On 18 January 2012 the Internet went on strike. Wikipedia and a whole host of Internet sites went dark for a day in protest again SOPA (Stop Online Piracy Act) and PIPA (Protect IP Act). The sponsors of these two rather draconian pieces of proposed legislation to the US Congress quickly backed off. In an era when the service economy has overtaken the manufacturing economy, here was industrial action more commonly associated with traditional labour unions than with the age of the Internet.
The decline of manufacturing industry is somewhat exaggerated. The world still produces goods, in fact more than ever, just as the world produces more agricultural products than in the past. Huge increases in productivity have contributed to this by reducing labour inputs and lowering costs and prices. Globalization is both cause and effect here, and nowhere is globalization more significant than in all Internet-related businesses. These are mostly services, such as streamed video, software apps, social networking and text messaging, but closely tied to real products such as wireless devices, traded goods, etc. The traditional pre-Internet business sector, such as the movie industry and the recording industry and their international distribution chains act as if they see the challenges of globalization are greater than the opportunities – and for their traditional business models they are right to do so.
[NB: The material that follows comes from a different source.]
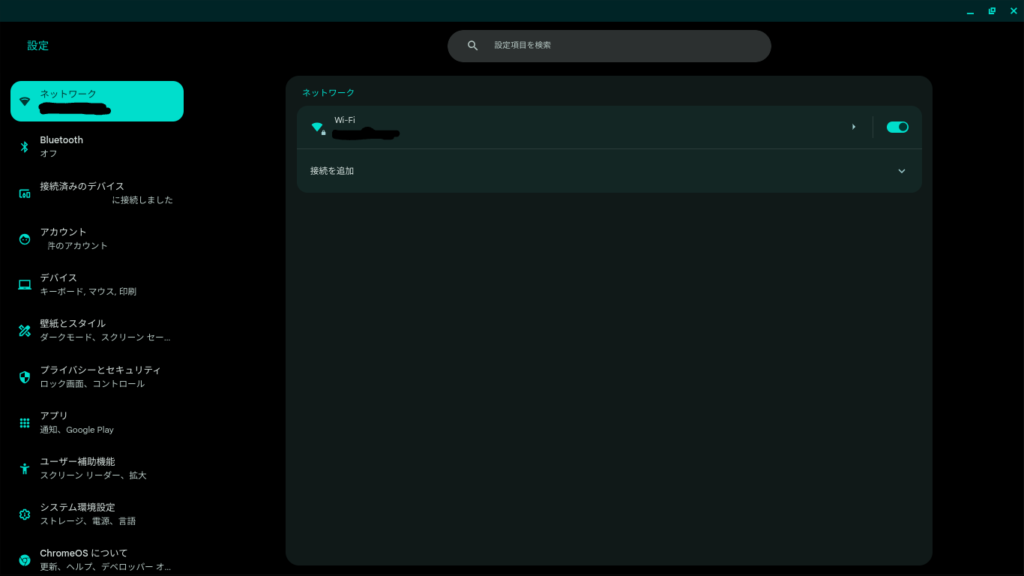Viewport: 1024px width, 576px height.
Task: Turn off the Wi-Fi toggle switch
Action: [897, 127]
Globalization includes the globalization of IPR theft on an industrial scale. The attempt to prosecute MegaUpLoad is a sure sign of the frustration of this sector, and illustrates that the industry has been rather successful in the lobbying of (or for) Pax Americana. The first cases of attempted international extradition have been against an alleged young hacker Gary McKinnon from the UK, and a similar Court ruling in January 2012 against British student Richard O’Dwyer and his website on accusations of copyright infringement. The second come from New Zealand in the MegaUpLoad case. The US is pushing a raft of international treaties and agreements, such as ACTA (Anti-Counterfeiting Trade Agreement) and the TPP (Trans-Pacific Partnership), which criminalize and open the doors to IPR violations of all kinds. Needless to say this raises red flags for Internet companies who fear they will end up with legal liability for the action of others – and nothing chokes off investment in innovative businesses more than a dodgy legal situation. Risk is one thing (no pain, no gain) but uncertainty is quite another. Safe harbours are the bottom line for Internet access companies, as long as they conform to take-down notices or offer acceptable alternatives. Globalization for Internet companies is therefore not just about opportunities; it is also about the harmonization of laws and regulations, standards and codes of conduct.
Pax Americana is not the same agenda as harmonization; it is already being perceived as the old versus the new, declining capitalism versus rising capitalism, business retrenchment versus business innovation. It is not too difficult to predict on which side stands history; but the problem with history is not the past, but how we get to the past.